くノ一が活躍する池波さんの「蝶の戦記」を紹介します。この作品も上下巻2冊です。
<評価>☆☆
池波さんの長編忍者ものの中では、ベスト3に入る面白さでした。まず、女忍びの話というのが新鮮。さらに、実在した忍者・杉谷善住坊が出てきたのもうれしかったです。そして、もうひとつ。お婆?くの一・伊佐木の存在。お蝶の保護者的な存在で、この伊佐木の化け物ぶりがいい。まさにスーパーウーマンです。こんな忍者大好きです!
<評価2>
満点ではないですが、ほんとに楽しめました。しかも、お蝶が甲賀を裏切らなかったのがうれしかった! 内心、ホッとしました(笑)。甲賀にも、忠誠を尽くすのがいたのかと…(涙)。
あと「夜の戦士」と併せて読むと、楽しさ倍増です。「夜の戦士」は武田方の話で、本書は上杉方の話なので。両方の見方から、川中島の戦いを見れます。
<スーパーマン>
司馬さんは主人公をスーパーマン(すごい忍者のこと)にしますが、池波さんはどちらかというと主人公以外をスーパーマンにして、主人公はスーパーマンではない感じがします。オレはスーパーマン(なんのこっちゃ!)が好きなので、この伊佐木という存在はとてもいいです。ま、お蝶も「火の国の城」ではお婆になり、伊佐木と同じスーパーウーマンになっておりますが。
<続編>
ちなみに、本作の続編は2つあります。ひとつは、井笠半四郎が主人公の「忍びの風」。お蝶はこの作品では準主役といった感じです。
その次が「火の国の城」。これは丹波大介とダブル主演といった感じですね。池波さんはこの二人が好きだったのでしょうね。しかし、弥五兵衛と違い、残念ながら短編では登場しません。
<内容>
基本的に2部構成になっています。
前半は、上杉謙信の身辺警備をひそかに行うという話。後半は、織田信長暗殺に命を懸ける話です。
そういった中、お蝶は、甲賀を代表する忍びで、頭領の弟・杉谷善住坊とのプラトニックな恋愛に身を焦がします。一方で、上杉家の家臣(名前忘れました)と激しい恋愛を経験します。
<くノ一>
いろいろ調べてみますと、女忍びというのは微妙な存在だったようですね。まず、実在した有名な女忍びはいません。というより、女忍びはいなかったといってもいいですね。やはり、どんな優れたスーパーウーマンでも、男には(身体的に)かなわないわけですから。

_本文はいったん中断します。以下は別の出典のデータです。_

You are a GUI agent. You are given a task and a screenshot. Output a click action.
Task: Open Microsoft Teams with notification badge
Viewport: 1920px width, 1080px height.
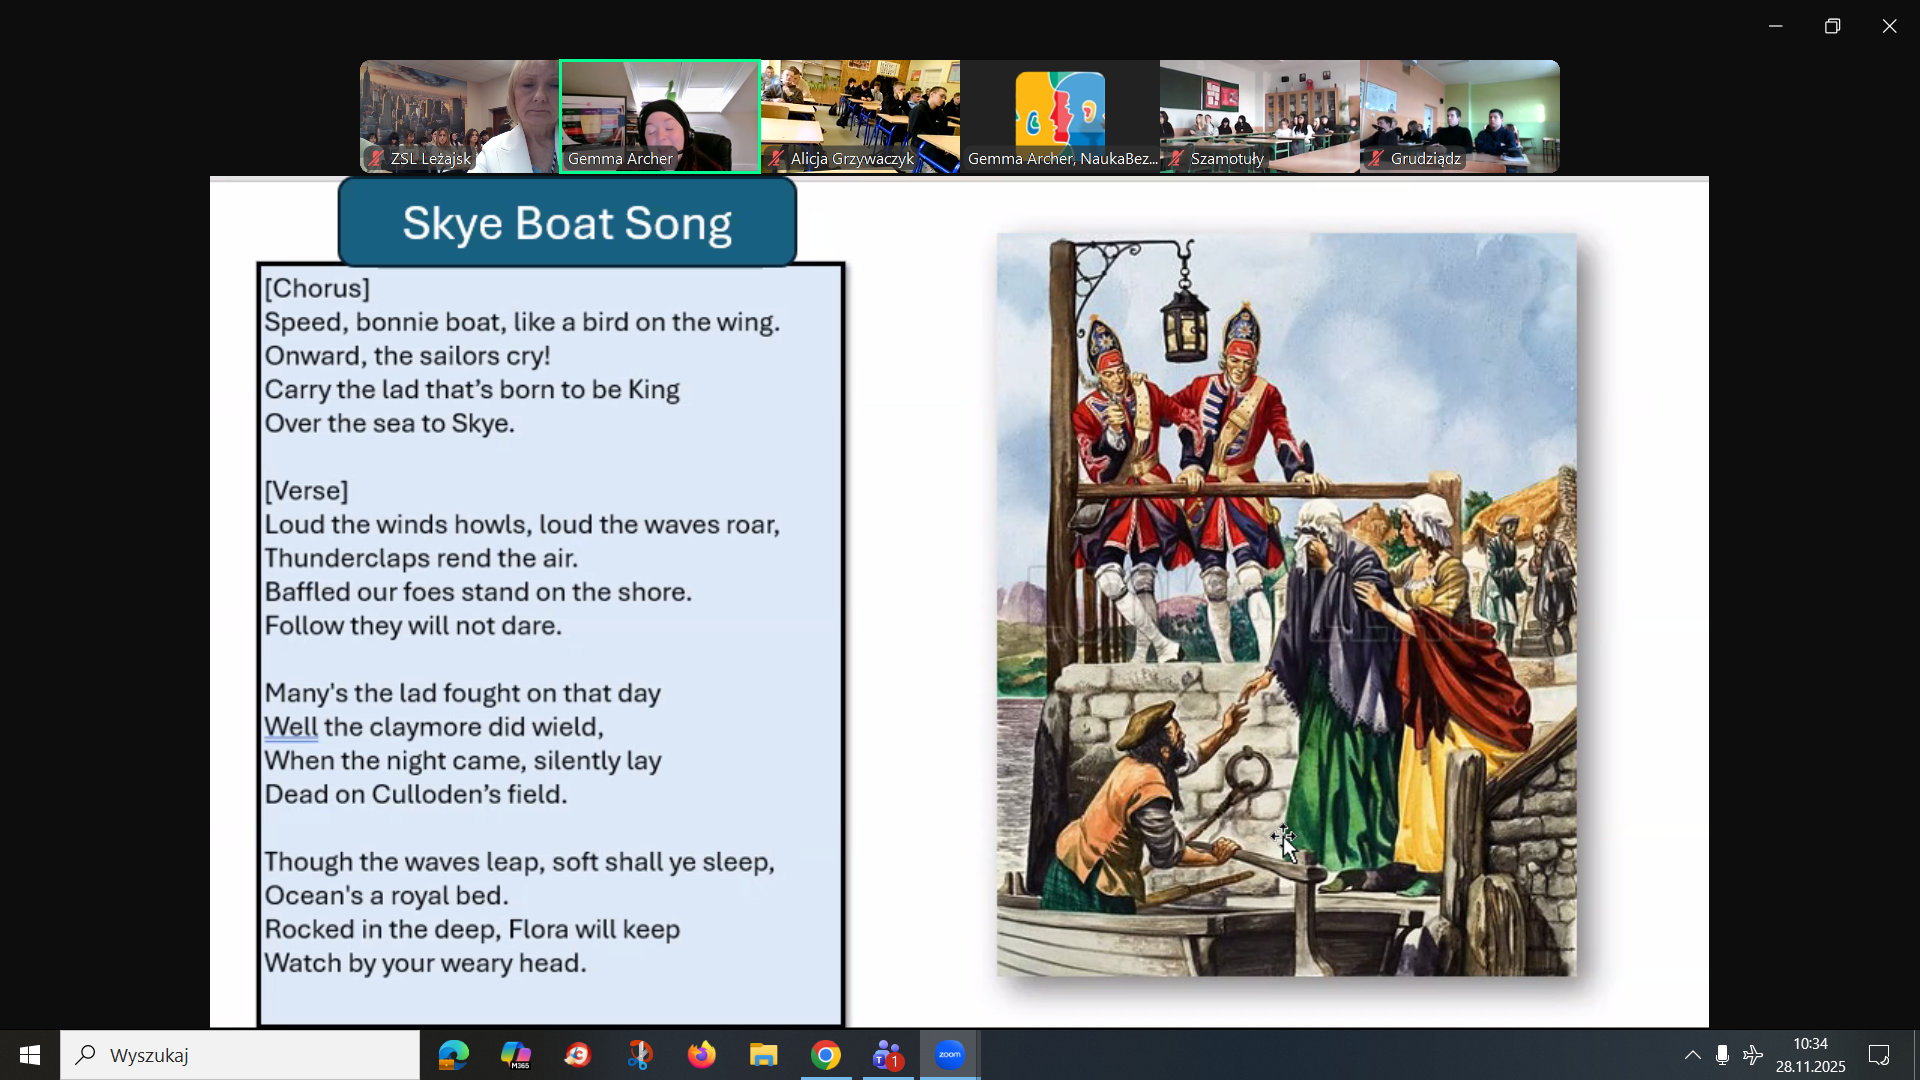point(888,1055)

しかし、敵に近づいて、情報収集するような人たちはいたようです。しかし、体を武器にというのではなく、妻になったりして、という感じだったそうです。もちろん、本書のように戦働きをするような女忍びはフィクションの世界だけのようですが。
<明智光秀を殺したのは誰だ…!>
ま、だいたい池波さんの作品では、甲賀忍者・岩根小五郎ということになっています。しかし、本書では、お蝶が「私が殺した」と言うております。ただ、面白いことに、池波さんは、お蝶が光秀を殺したというシーンは書いておりません。ただ、お蝶が自分で言うだけです。
お蝶、お前ウソついてないかい?
とも考えられます。
これはぜひ、お蝶の言い分を聞いてみたいですね。